Helmets crash between two linemen, each weighing in at more than 275 pounds, every play. Before the whistle blows, there is a possibility of a concussion.
University of Iowa officials are researching how a patch the size of a quarter could predict patterns, plays, or positions at higher risk for head injuries.
The UI Sports Medicine Center will partner with a West Coast company to research impact on athletes health. X2 Biosystems will provide devices designed to measure the impact and location of hits to the head on Hawkeye football players.
These gadgets may be seen behind the ears of up to 50 Hawkeye football players in coming seasons to aid in research on concussion management already in place at the UI.
Controversy about concussions in athletes is due to the concern of athletes returning to the field too soon after an initial concussion, sustaining a second head injury, and suffering from second-impact syndrome, in which an athlete can collapse on the field and die, doctors say.
X2 Biosyhstems’ software includes a sensor in an adhesive patch placed behind an athlete’s ear. The patch can then send information about the impact of a hit wirelessly to the sidelines.
“This won’t replace clinical care in any way. Athletes will still receive the standard medical care on the sidelines,” said Clinical Assistant Professor Andy Peterson of the UI Sports Medicine Center. “I’d rather have well-trained athletics trainers and physicians at concussion management around my team than fancy devices.”
Peterson said X2 Biosystems delivered 50 of these units in November, but the university will use the information as research, not as an official way to diagnose concussions on the field.
X2 Biosystems is not the first company to develop a device to measure the impact of hits on the field. The Michigan football team has been using similar software called head impact telemetry system for around seven years, said Steven Broglio, a certified athletics trainer and director of the Neurosport Research Laboratory at the university.
“We initially began using the program to try to come up with a threshold of force needed for a real-time diagnosis,” Broglio said. “But we’ve found it’s not possible. There’s not only variability between individuals but also within individuals. On any given day, it can change.”
While systems such as that and the system the UI is testing can’t actually diagnose when a player has a concussion, they can serve as a guide for athletics trainers.
“These systems try to measure if different locations of impact affect the severity of concussions and what players sustain more frequent impact,” said Richard Spelts, a concussion specialist at the Southern California Orthopedic Institute. “The data can alert teams if there’s a need to change the technique and tackling to protect certain athletes more.”
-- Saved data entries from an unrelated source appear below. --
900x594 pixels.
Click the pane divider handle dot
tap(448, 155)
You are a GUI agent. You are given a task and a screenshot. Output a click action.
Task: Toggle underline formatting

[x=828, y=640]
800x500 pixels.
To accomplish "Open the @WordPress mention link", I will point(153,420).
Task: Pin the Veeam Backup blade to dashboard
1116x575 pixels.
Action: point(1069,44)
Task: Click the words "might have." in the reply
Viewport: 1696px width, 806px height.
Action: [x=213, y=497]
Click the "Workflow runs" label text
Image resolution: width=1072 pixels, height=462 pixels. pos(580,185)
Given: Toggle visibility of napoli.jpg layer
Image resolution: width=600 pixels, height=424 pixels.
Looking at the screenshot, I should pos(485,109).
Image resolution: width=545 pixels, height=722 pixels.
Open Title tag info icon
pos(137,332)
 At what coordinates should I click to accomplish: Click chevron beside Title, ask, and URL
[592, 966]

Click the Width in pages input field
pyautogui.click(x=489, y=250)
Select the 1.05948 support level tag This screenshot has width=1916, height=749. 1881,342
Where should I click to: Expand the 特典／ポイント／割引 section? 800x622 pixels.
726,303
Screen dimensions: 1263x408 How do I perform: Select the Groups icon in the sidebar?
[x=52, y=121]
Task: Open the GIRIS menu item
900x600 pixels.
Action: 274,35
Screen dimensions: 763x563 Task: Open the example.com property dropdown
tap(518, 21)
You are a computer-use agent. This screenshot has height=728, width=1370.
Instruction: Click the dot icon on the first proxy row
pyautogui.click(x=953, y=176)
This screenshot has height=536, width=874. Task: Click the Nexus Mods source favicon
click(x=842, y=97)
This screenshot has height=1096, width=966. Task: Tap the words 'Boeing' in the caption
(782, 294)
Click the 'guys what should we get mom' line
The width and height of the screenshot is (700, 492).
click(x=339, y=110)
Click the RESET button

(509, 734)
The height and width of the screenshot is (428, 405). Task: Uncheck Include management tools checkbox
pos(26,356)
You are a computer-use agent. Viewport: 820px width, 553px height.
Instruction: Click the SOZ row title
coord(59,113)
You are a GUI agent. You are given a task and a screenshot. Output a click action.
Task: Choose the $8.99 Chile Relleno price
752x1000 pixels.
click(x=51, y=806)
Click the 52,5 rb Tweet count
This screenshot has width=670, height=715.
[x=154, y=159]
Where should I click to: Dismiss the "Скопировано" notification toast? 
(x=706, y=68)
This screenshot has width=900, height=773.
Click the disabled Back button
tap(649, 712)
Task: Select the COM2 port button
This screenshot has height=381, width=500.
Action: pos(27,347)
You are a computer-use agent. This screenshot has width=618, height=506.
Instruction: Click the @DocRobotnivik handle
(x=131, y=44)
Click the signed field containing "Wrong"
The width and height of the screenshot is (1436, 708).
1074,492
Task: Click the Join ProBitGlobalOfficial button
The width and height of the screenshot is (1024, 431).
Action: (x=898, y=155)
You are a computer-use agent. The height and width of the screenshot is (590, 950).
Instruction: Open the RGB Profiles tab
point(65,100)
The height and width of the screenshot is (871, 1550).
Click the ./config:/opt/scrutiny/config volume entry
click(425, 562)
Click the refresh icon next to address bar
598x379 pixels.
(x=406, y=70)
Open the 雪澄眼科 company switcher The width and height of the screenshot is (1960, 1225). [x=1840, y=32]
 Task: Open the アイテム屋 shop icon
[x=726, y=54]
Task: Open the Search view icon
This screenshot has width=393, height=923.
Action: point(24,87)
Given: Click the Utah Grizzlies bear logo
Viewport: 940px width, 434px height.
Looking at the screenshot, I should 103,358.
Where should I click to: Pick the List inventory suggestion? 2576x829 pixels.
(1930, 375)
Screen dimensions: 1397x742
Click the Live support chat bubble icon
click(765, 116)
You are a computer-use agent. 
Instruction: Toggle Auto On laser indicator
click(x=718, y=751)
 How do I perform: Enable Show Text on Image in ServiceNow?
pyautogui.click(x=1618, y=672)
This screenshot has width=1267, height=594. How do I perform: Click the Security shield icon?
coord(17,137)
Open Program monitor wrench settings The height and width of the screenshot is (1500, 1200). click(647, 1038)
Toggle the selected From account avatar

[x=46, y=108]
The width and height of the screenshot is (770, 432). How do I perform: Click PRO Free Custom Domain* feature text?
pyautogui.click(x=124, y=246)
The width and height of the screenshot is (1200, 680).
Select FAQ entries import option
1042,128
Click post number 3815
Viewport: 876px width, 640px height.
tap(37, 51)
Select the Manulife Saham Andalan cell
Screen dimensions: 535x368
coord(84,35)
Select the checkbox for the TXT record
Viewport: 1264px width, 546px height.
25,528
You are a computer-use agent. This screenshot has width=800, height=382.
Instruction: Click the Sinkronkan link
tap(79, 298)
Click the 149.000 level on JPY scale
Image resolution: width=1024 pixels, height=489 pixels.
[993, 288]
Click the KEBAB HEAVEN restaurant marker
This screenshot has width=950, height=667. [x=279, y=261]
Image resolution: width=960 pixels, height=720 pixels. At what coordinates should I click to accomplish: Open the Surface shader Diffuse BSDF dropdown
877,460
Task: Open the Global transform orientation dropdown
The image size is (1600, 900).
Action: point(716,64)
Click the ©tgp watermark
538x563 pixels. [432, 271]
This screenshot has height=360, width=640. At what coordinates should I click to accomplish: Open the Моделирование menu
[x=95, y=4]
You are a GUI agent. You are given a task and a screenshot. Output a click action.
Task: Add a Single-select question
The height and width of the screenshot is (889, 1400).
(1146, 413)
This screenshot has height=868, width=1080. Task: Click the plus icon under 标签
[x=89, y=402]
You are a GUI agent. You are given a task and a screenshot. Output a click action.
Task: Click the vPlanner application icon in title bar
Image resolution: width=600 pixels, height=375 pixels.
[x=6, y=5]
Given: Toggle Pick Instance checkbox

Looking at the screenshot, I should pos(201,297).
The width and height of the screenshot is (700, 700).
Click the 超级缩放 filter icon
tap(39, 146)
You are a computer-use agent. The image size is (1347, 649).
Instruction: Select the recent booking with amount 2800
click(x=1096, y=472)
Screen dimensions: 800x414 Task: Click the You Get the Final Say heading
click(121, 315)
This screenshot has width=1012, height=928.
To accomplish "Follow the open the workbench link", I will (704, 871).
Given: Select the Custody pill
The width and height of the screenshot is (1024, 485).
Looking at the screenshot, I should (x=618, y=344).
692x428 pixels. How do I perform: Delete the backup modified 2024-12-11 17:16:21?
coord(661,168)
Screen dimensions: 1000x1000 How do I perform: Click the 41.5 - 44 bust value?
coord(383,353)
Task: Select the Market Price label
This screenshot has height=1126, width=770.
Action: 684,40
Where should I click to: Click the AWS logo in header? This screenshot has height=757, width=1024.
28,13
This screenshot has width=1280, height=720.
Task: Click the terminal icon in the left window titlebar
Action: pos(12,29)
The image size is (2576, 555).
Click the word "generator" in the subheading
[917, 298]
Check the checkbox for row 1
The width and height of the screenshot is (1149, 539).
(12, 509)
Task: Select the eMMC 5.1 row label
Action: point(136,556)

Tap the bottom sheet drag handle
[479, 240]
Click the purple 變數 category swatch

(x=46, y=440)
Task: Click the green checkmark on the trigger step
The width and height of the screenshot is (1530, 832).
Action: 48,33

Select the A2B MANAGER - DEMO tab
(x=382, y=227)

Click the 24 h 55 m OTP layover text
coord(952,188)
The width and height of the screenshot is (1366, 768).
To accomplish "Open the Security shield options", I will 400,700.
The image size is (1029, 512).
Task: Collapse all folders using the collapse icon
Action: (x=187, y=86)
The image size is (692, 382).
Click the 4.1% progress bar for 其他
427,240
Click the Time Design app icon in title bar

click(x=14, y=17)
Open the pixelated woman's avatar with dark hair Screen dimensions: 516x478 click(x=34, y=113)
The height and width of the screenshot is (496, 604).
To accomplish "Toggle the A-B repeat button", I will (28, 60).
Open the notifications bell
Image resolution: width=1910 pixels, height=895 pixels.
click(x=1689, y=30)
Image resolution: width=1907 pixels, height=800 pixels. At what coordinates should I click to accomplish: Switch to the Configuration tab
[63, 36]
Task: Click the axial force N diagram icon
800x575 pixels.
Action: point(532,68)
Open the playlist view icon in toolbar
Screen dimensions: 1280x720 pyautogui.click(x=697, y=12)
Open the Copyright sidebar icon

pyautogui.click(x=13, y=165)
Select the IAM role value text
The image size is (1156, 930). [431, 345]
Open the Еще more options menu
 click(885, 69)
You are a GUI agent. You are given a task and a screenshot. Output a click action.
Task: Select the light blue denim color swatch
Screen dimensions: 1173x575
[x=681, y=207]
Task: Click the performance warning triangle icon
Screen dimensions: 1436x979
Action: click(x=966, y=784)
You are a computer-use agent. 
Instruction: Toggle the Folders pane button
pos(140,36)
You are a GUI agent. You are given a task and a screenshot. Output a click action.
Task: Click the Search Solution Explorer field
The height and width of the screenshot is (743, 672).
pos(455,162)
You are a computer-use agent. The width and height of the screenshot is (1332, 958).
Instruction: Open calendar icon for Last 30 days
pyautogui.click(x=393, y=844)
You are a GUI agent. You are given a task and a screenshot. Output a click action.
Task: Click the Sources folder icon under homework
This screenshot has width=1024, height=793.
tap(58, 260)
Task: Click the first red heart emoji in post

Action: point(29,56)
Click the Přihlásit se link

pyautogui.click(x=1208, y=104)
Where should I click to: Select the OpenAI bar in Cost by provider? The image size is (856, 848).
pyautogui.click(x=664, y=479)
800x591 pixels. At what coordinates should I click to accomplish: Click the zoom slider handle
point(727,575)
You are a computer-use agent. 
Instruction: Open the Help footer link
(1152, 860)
Currently at the UI, physicians use a computer-based neurocognitive tests along with a sideline checklist that checks balance, reaction time, and memory to assess whether an athlete has suffered a concussion.
While these can serve as effective objective tests in recognizing concussions, physicians also rely on symptoms described by the individual. But often, athletes avoid reporting symptoms to stay active on the team.
To address this possible problem, Peterson said the department does not place a limit of the number of concussions an athlete can have while on the team.
“Say we had a rule, ‘three concussions and you’re out’ — if someone has had two concussions, I would think they would be much less likely to report the third one,” he said.
Not only do officials in the Athletics Department have concerns about safety, UI President Sally Mason said she also wants the university to play a “big role” in the safety of its athletes.
“We have to be involved with this,” Mason said. “We should be involved with this, and where better than these great research universities with great medical centers to do the kinds of research that would allow us to make that kind of progress on this, so I’m very excited about this.”